KABUL, Afghanistan — U.S. Secretary of State Mike Pompeo used an unannounced trip to Afghanistan on Monday to step up the Trump administration's calls for peace talks between the Afghan government and the Taliban.
Flying into Kabul after visiting Vietnam, Pompeo made the appeal in meetings with Afghan President Ashraf Ghani and Chief Executive Abdullah Abdullah.
"The United States will support, facilitate and participate in these discussions," Pompeo later told journalists, stressing that any talks would be "Afghan-led and Afghan-owned."
Pompeo added: "The region and the world are all tired of what are taking place here in the same way that the Afghan people are no longer interested in seeing war."
However, it remains unclear how the Taliban will take such an offer after nearly 17 years of war. The U.S. invaded Afghanistan following the Sept. 11 terror attacks by al-Qaida, which the Taliban government at the time had harbored.
Since then, the insurgents have repeatedly rejected such calls, demanding direct talks with the United States.
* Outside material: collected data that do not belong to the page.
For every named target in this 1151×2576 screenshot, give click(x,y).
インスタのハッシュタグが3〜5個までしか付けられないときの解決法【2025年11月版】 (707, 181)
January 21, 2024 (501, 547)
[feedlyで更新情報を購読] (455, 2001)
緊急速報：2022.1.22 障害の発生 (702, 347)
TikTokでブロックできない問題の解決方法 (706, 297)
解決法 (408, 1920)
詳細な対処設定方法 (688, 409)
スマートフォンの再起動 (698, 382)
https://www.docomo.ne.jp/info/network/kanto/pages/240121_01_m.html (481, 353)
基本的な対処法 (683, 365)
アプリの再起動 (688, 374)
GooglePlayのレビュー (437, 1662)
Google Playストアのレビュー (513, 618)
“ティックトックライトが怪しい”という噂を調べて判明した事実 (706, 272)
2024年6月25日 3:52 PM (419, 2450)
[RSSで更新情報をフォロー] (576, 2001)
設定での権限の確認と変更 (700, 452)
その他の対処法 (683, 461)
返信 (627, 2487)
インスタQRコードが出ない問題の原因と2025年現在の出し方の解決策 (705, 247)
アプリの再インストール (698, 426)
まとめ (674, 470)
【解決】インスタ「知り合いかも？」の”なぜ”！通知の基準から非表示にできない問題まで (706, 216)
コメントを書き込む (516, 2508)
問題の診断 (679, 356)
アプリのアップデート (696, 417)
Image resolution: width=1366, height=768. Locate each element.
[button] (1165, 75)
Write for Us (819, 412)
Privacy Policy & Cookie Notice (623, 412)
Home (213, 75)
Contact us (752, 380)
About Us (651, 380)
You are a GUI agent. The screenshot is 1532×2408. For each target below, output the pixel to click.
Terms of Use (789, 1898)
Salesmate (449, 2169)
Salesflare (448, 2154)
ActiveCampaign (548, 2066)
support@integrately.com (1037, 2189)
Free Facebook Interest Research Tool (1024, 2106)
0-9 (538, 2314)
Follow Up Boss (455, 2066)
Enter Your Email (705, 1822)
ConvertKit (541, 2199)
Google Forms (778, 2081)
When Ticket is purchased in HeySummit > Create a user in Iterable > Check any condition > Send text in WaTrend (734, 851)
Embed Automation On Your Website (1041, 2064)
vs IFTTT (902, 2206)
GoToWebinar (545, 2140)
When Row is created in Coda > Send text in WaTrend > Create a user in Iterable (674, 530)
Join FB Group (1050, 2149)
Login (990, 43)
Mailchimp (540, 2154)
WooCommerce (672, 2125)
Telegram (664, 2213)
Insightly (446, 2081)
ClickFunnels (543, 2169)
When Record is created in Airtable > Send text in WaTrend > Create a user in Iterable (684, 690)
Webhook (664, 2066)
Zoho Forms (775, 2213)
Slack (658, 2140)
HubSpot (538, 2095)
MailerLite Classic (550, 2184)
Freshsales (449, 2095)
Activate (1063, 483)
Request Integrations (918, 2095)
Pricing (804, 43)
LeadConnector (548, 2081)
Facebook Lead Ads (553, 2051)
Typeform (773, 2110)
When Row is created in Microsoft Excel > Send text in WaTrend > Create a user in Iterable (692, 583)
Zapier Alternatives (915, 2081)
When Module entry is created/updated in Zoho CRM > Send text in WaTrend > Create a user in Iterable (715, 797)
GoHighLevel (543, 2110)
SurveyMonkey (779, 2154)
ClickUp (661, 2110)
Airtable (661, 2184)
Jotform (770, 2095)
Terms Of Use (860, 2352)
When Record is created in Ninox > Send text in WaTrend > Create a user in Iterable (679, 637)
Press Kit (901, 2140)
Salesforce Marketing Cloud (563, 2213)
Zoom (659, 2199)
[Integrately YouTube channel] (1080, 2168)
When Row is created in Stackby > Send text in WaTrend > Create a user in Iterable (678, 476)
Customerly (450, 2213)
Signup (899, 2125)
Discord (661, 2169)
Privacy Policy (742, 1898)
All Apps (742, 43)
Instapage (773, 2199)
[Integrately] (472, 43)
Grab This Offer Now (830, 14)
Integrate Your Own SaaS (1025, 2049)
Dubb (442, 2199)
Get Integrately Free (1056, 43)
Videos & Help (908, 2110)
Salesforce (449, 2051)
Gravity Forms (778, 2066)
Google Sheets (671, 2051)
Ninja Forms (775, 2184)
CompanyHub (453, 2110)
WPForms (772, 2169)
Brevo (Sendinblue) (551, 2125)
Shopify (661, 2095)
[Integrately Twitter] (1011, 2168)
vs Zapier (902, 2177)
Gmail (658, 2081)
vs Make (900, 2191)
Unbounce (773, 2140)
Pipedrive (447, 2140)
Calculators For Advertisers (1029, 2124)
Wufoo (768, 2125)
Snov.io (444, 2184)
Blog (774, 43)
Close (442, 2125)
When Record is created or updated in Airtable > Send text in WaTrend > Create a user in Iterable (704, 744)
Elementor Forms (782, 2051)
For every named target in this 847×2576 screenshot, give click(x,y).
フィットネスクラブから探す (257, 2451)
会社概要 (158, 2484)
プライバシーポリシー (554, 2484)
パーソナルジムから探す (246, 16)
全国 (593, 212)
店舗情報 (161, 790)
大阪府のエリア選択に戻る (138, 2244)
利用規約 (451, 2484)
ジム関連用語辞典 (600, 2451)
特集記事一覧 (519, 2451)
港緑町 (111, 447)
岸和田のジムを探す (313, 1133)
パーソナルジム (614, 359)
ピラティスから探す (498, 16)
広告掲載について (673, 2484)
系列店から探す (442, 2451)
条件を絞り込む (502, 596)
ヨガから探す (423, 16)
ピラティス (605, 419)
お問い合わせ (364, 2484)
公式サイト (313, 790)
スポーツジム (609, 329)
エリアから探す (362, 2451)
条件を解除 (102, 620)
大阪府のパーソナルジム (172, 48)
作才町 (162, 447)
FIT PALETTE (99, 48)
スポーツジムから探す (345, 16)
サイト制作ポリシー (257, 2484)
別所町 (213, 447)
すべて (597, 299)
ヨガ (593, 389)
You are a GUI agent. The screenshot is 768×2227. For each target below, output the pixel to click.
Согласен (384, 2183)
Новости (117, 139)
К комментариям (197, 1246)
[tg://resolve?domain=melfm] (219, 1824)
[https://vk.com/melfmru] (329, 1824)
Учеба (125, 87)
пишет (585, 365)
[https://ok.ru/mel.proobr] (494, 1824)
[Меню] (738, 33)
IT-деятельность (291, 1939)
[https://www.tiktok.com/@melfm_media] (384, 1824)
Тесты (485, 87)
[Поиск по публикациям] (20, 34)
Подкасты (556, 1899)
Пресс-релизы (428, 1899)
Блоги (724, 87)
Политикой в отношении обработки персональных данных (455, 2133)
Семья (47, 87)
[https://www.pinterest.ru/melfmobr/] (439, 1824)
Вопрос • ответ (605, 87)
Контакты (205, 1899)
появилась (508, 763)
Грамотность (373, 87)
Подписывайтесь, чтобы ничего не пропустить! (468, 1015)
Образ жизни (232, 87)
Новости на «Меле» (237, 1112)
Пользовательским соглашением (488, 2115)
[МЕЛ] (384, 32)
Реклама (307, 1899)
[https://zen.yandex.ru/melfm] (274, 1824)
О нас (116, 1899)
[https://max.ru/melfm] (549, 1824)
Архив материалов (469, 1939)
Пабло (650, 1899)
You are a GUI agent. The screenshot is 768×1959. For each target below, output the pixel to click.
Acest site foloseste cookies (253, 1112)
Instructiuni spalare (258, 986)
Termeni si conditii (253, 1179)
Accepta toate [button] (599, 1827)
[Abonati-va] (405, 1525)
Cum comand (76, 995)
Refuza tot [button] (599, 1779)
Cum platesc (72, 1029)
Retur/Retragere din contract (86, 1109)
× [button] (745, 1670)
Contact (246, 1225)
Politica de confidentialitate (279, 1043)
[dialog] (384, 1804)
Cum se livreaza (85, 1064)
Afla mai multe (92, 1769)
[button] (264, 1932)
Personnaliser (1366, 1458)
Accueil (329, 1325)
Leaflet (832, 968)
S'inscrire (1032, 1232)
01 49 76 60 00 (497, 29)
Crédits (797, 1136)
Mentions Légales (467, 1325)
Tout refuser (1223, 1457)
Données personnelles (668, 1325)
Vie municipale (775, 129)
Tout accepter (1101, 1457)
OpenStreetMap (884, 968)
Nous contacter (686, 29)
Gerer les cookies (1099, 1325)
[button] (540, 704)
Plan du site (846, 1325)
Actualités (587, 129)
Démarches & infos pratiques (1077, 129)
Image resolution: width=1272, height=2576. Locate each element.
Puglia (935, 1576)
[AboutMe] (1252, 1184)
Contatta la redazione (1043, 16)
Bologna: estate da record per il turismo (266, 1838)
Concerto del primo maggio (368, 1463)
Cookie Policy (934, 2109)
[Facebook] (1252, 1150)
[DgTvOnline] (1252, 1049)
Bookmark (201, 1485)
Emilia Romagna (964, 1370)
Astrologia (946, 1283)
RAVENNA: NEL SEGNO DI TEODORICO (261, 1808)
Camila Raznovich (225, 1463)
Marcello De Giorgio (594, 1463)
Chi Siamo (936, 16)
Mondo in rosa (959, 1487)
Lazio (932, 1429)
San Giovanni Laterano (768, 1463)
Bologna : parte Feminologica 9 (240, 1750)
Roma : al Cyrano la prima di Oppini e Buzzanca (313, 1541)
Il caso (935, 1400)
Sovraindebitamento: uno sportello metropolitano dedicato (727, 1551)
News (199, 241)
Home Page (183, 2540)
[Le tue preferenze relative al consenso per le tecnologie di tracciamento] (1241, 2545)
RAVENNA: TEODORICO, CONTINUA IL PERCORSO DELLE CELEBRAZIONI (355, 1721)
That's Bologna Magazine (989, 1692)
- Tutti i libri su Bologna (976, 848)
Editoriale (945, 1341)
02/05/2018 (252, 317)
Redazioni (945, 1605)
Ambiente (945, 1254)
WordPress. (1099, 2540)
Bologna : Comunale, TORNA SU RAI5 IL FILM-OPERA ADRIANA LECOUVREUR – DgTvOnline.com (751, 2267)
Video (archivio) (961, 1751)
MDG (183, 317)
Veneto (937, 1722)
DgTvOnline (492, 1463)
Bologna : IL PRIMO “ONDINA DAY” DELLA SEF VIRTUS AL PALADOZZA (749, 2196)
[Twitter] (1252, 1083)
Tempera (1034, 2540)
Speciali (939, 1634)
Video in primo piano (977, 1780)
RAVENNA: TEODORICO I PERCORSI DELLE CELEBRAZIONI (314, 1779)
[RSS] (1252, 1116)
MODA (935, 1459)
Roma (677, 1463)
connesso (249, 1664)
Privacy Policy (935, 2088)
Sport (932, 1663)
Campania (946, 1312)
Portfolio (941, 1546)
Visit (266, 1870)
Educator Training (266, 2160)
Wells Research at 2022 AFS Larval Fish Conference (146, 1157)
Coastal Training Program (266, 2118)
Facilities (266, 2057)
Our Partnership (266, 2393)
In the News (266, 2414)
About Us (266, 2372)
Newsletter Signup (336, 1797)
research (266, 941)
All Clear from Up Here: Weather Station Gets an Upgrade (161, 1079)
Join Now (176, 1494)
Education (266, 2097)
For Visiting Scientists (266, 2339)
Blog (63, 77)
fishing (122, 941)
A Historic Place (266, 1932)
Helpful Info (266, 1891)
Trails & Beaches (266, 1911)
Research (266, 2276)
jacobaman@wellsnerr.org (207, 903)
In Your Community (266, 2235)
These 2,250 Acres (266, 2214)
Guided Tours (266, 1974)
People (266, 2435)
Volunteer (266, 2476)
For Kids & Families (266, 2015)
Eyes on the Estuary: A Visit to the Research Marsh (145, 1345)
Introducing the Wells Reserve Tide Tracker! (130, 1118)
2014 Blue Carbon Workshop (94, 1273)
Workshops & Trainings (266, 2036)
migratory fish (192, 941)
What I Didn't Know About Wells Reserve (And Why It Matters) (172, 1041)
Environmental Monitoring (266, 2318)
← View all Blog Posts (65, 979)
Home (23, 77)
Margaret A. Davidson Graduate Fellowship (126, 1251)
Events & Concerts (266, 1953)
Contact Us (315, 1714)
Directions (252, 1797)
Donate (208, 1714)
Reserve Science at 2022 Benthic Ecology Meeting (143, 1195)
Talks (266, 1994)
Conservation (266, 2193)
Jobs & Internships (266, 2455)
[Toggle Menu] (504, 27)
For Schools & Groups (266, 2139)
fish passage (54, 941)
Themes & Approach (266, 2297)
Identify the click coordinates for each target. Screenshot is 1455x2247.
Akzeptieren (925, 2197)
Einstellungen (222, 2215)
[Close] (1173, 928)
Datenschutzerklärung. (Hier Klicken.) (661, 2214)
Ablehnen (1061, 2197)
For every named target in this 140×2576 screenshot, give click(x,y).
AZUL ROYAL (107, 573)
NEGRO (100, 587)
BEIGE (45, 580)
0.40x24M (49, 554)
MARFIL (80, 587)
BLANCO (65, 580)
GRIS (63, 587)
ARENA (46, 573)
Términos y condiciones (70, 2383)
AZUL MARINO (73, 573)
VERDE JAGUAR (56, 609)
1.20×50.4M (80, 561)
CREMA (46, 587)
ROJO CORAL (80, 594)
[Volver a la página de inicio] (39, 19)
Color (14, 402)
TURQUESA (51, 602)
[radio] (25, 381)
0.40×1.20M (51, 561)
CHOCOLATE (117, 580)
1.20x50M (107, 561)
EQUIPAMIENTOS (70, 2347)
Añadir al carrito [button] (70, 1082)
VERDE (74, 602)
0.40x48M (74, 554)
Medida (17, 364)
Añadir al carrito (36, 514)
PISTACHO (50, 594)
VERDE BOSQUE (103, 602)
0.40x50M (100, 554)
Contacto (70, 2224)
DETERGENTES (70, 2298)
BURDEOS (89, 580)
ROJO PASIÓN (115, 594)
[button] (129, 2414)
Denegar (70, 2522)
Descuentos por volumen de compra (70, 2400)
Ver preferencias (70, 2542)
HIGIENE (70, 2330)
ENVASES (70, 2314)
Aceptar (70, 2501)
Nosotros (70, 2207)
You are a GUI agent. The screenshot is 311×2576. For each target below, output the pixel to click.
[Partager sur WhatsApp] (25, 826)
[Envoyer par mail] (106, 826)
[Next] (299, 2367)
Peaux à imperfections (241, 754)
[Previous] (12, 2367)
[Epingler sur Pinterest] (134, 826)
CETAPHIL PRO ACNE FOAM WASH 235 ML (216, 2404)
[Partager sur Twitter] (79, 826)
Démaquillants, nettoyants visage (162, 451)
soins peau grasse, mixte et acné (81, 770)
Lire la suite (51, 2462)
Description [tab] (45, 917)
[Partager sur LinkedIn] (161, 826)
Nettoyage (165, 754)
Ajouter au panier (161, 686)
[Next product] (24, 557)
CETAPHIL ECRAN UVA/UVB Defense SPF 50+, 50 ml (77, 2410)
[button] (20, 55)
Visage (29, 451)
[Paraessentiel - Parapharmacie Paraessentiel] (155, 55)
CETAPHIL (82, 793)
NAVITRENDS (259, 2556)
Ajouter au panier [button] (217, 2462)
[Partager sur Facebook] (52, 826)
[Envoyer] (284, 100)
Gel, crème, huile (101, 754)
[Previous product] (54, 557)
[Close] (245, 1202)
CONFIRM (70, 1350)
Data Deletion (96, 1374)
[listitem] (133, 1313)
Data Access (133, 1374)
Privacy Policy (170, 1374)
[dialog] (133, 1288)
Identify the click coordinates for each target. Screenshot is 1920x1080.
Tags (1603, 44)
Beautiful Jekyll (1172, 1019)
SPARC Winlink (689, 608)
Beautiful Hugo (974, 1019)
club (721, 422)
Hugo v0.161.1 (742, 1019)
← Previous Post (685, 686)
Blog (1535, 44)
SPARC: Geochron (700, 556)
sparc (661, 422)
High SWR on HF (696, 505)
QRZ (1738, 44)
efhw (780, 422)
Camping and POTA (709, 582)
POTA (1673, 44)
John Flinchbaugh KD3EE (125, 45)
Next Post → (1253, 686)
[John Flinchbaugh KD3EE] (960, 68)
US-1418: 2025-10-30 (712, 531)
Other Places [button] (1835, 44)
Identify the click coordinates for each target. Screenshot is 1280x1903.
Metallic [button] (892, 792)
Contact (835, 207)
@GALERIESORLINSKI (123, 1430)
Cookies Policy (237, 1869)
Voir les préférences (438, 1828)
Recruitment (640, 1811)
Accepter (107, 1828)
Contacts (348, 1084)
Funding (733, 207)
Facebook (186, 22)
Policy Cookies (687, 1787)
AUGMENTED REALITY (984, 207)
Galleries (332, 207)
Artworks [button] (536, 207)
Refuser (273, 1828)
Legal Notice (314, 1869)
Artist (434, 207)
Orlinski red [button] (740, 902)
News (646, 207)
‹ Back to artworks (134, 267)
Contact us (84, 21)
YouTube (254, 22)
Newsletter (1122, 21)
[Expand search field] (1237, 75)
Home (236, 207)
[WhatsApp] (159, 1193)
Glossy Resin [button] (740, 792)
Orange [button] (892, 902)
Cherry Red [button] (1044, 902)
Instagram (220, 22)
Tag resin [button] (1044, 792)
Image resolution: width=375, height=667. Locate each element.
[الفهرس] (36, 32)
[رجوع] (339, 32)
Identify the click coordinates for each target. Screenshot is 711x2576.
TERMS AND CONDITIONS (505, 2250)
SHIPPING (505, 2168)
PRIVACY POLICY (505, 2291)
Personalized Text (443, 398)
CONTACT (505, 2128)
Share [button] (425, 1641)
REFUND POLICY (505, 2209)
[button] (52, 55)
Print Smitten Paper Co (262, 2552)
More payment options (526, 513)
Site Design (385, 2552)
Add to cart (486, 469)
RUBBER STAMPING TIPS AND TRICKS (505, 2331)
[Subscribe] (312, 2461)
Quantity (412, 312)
Afghan President Ashraf Ghani had extended a recent holiday cease-fire in hopes of encouraging the militants to come to the bargaining table, but the Taliban rejected the offer and resumed attacks. The Taliban have seized control of several districts across the country in recent years, and launch near-daily attacks, mainly targeting security forces. An increasingly powerful Islamic State affiliate has also stepped up attacks in recent months.
Speaking at Monday's news conference, Ghani praised the Trump administration's South Asia strategy, which included sending more American forces and pressuring neighboring Pakistan to do more to stop militants coming over its border into Afghanistan.
"Because of this strategy and the conditions-based nature of it, we, the members of the government, have been able to take bold steps outside the box and articulate an agenda of peace that is truly comprehensive and asks for engagement," Ghani said, citing the recent cease-fire.
Pompeo also added, perhaps optimistically given Afghanistan's long history of resisting foreign forces, that the Taliban were "beginning to see that they cannot wait us out."
Pompeo left Afghanistan for the United Arab Emirates, where he will meet Abu Dhabi's powerful crown prince, Sheikh Mohammed bin Zayed Al Nahyan, a staunch U.S. ally, amid his country's war in Yemen. The UAE is highly suspicious of Iran and welcomed President Donald Trump's decision to withdraw the U.S. from the 2015 nuclear deal between Iran and world powers.